I am so terribly sorry that you should have thought I was ungrateful or anything, that I don’t know what to do. But for the last three days I have been ill, I eat [ sic ] something that has poisoned me, and I have been bad and very sick but am better today. I am clearing up my accounts and will write you tomorrow at the latest. Darling Mother, for God’s sake don’t think me ungrateful for I simply can’t stand it. I have done ill enough without this: but that you should think me ungrateful or callous is too awful. You can’t realize how I feel towards you both or you couldn’t think such a thing for a minute. So please understand, I am sure you do really. 53

Bobbety Cranborne had no such money worries. His set at Oxford consisted of aristocrats, both English and foreign, as well as royalty. He roomed with the Russian prince Serge Obolensky, whom Lyttelton found ‘rather nice and very good looking’. 54 Unlike Obolensky, who was a fanatical polo player, Cranborne was not particularly horsy.
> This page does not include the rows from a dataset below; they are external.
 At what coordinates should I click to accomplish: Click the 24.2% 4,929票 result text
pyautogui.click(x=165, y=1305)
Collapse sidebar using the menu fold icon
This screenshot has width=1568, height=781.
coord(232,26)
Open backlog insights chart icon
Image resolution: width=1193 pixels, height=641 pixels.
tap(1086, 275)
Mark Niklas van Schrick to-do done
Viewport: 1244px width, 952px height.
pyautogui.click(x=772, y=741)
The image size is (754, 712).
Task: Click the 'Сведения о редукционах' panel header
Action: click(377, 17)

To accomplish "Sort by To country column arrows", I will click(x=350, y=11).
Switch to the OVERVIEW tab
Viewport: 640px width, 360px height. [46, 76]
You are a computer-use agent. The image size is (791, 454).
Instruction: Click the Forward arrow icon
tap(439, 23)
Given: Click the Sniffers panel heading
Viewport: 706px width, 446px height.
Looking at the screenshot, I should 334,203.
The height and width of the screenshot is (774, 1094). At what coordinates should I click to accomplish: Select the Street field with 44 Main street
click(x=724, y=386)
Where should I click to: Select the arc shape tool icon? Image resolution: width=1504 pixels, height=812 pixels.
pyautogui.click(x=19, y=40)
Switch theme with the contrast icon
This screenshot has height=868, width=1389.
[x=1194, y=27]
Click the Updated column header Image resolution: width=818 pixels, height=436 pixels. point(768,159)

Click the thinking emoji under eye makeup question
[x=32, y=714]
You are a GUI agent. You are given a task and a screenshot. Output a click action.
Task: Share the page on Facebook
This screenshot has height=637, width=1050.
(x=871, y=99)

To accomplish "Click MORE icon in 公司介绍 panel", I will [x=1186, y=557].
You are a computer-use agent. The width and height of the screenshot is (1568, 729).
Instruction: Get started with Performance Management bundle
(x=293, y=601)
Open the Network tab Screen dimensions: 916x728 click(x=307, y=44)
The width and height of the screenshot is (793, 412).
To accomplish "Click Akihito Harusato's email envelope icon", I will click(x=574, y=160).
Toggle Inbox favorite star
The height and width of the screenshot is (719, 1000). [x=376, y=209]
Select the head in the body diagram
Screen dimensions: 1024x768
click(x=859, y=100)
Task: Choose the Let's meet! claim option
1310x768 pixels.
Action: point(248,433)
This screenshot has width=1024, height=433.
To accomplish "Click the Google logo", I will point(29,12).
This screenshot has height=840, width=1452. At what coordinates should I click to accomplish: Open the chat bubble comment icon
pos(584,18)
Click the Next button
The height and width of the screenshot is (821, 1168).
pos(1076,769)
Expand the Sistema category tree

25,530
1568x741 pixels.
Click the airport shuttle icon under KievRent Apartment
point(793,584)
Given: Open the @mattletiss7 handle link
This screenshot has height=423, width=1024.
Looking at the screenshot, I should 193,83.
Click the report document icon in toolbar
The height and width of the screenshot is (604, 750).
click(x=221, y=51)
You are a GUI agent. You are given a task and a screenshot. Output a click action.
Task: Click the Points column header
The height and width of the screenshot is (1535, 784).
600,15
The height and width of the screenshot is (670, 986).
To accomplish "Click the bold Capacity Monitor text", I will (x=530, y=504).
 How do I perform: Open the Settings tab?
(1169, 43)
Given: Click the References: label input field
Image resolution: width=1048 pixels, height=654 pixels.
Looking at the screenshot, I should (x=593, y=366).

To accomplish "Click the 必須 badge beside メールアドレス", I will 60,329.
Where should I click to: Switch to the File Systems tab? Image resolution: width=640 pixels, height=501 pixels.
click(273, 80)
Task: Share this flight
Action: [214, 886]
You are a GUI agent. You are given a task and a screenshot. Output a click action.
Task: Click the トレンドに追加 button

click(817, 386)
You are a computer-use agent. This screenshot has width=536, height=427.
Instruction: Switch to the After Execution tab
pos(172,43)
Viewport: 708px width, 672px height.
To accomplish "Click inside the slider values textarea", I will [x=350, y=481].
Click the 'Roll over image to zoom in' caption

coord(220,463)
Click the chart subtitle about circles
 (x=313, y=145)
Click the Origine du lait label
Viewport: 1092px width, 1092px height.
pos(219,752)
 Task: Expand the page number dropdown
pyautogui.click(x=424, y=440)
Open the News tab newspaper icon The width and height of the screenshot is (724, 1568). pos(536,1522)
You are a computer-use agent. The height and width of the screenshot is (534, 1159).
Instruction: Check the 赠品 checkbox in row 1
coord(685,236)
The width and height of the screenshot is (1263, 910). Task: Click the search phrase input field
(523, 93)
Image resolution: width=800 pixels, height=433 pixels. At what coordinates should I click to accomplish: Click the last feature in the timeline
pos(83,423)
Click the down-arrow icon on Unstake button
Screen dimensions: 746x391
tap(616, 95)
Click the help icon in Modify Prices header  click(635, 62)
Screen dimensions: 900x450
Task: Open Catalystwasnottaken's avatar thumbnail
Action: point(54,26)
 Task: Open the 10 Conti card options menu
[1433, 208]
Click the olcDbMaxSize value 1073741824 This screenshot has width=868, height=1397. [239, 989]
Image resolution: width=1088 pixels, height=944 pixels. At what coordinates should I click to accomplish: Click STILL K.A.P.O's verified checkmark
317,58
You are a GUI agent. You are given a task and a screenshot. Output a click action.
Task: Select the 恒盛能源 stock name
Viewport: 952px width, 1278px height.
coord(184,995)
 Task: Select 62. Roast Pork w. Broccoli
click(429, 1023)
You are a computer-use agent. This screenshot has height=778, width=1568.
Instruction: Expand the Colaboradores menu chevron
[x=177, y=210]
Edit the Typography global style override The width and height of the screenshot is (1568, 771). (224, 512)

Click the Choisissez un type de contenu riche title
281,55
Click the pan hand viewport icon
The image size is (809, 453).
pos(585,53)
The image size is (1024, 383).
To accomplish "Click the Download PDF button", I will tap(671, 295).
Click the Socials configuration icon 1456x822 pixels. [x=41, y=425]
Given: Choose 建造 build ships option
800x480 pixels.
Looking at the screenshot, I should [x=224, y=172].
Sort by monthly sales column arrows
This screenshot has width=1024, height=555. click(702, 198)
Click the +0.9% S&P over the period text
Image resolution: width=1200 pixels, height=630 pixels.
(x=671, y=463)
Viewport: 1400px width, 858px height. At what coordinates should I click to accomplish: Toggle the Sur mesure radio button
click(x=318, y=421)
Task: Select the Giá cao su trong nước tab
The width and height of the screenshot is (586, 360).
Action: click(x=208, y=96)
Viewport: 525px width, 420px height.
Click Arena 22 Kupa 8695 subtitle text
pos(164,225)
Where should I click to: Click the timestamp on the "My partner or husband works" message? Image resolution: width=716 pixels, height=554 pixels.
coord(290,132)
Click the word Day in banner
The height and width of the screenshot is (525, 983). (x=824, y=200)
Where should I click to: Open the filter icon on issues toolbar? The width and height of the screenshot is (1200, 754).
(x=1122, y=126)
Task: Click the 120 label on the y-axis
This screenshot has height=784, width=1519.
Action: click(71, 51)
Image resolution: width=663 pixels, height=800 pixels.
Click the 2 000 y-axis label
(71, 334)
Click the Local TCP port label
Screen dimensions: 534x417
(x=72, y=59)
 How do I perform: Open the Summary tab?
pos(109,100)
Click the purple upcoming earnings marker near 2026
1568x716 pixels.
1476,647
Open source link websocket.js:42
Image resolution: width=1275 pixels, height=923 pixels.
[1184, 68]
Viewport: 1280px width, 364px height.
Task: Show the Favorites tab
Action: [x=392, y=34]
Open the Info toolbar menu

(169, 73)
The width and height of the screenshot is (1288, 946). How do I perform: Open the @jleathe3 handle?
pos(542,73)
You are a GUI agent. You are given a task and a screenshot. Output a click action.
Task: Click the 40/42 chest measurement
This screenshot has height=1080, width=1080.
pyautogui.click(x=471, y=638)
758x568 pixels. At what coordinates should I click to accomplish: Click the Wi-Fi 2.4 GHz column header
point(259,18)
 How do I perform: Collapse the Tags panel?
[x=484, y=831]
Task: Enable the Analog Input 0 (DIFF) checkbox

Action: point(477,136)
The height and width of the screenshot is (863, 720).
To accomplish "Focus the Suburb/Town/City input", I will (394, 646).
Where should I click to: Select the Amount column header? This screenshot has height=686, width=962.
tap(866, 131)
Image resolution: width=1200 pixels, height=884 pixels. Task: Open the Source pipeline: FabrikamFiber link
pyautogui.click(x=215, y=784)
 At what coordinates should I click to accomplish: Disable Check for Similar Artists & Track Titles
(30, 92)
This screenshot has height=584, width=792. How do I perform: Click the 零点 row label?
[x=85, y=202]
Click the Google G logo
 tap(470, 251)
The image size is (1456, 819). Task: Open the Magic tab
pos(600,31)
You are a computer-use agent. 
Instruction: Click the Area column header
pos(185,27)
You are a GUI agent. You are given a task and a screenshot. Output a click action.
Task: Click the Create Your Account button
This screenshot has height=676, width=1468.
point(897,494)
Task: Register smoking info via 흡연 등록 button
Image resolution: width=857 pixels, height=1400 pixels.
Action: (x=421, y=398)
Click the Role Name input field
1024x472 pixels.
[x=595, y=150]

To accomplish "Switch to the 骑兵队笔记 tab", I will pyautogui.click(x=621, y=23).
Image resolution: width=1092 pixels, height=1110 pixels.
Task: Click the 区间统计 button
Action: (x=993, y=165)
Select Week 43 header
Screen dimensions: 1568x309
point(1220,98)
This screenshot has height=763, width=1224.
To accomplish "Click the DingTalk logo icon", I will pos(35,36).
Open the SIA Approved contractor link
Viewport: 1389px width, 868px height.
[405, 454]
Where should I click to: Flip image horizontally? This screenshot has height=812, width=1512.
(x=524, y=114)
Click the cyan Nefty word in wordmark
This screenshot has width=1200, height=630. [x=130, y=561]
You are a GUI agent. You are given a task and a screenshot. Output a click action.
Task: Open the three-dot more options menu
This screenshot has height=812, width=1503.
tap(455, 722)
This did not prevent him living a ‘hearty’ lifestyle. He was a member of the Loders Club, where a requirement for membership was that one was ‘a gentleman, a sportsman, and a jolly good fellow’. Established in 1814 as a debating club, it had long since degenerated into a group that dedicated each Sunday in term to hard drinking. In a mockery of the Oxford-Cambridge polo match, in which Obolensky was playing ‘at some unearthly inappropriate hour’, Bobbety and Prince Paul of Yugoslavia ‘got bicycles and awakened the echoes by playing polo in the street’. When they were arrested, a drunken Cranborne declared that he needed no lawyer and would defend in person the right of freeborn Englishmen to play bicycle polo. In court he ‘said he did not think they had annoyed any of the residents, but had merely entertained them’. For all his pains, they were fined a crown each and costs. 55

Cranborne’s academic performance was abject. In his first year he failed in his attempts to avoid his matriculation examination. 56 In 1913 he failed his Mods completely, drawing ‘sympathy…qualified by remonstrance and admonition’ from his tutor. 57 He decided that he would not bother to try again. In any case, of much more long-term moment than a failure to grapple with the classical authors was his burgeoning interest in international affairs. 58 He became close friends with Timothy Eden, ‘a shy, retiring, soft-featured young man’ who was the heir to a baronetcy. 59 Eden was part of the more ‘worthy’ side of Cranborne’s Oxford life. 60 He ran a ‘Round Table’ devoted to public affairs. He made contact with serious-minded young men like Frank Walters, who later became an official and champion of the League of Nations. 61 Through his uncles, both outspoken champions of Anglo-Catholicism, Cranborne also got to know Macmillan’s mentor Ronnie Knox whom he invited to his eponymous country seat, Cranborne in Dorset, during the Easter vacation of 1914.